Has the algorithm been fixed for bias since being published? No. Although Google Scholar shows about 3,800 results when querying ‘word2vec bias’ and 5,800 results without the word ‘bias’.

Why is word2vec biased in the first place? If the corpus (whole dataset of sentences and words) has the word engineer with a male pronoun then it will associate this word with males. Try reading the Mythical Man Month. Most of the book associates the word engineer with a male pronoun and rarely uses ‘she’. If this book was fed into an NLP algorithm, it would always associate engineers as male.

Is LFW evil?

LFW (Labeled faces in the wild) is a dataset of face pictures used for facial recognition. This technology can be used on any app that uses pictures or videos. Those apps where you like to post your pictures and your videos.

Why is it evil?

It’s not evil. It works well. Unless you are part of these demographics:

Hispanic
Black
Asian

A query for LFW in Google Scholar shows 5,000 results for ‘LFW bias’ and 31,000 results without the word ‘bias’.

Have they fixed the dataset for bias? No.

I tested a popular web app for face recognition. It identifies Jason Momoa as Hispanic and John Legend as Asian.

Want to know if your pictures were used in biometric surveillance research? Try searching your name or search by hashtag in Flickr. If you ever used Flickr as far as 2004. Completely unregulated and lack data privacy or data management practices. Oh and also you can’t remove your photos from these datasets.

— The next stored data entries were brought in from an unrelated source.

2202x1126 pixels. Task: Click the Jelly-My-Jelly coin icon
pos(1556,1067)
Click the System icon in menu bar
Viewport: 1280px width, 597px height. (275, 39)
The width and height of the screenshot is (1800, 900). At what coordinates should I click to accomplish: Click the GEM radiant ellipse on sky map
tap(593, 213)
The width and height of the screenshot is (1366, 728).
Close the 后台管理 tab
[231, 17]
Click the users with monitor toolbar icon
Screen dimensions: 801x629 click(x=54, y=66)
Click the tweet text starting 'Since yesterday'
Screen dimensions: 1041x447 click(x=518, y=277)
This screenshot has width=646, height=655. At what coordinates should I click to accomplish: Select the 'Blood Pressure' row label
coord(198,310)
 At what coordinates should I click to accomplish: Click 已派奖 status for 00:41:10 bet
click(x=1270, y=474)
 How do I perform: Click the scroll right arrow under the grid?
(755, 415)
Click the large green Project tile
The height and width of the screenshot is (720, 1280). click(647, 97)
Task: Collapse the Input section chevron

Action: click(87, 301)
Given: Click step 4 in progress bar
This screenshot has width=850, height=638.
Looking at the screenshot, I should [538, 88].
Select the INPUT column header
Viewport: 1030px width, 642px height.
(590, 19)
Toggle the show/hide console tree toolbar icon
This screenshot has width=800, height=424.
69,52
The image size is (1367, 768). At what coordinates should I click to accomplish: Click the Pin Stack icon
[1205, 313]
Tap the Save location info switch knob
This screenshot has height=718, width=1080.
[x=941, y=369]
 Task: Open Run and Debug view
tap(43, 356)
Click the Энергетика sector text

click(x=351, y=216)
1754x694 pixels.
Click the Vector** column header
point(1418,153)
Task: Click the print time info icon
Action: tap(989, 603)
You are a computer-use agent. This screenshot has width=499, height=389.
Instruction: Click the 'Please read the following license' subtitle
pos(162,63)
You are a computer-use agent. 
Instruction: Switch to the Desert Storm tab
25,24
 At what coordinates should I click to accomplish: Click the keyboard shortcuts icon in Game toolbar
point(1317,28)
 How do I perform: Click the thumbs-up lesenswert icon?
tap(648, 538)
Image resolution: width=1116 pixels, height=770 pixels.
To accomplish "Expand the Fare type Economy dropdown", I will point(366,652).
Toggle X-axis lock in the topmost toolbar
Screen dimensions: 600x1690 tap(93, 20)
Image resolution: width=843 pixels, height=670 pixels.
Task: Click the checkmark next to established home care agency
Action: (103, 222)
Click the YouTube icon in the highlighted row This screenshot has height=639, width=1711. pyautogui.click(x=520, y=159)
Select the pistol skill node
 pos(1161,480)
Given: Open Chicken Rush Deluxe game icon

Main source of bias is human

The conclusion is the main source of bias is human. As they say garbage in, garbage out. The source of bias is human when the data is collected about humans, through surveys, and through users interacting with apps.

AI Ethics proposes methods for explainable AI and fairness of AI and machine learning algorithms. However, I see the current reality is far from this dream. There is hope to grow teams focused on responsible AI and for regulation in dataset governance.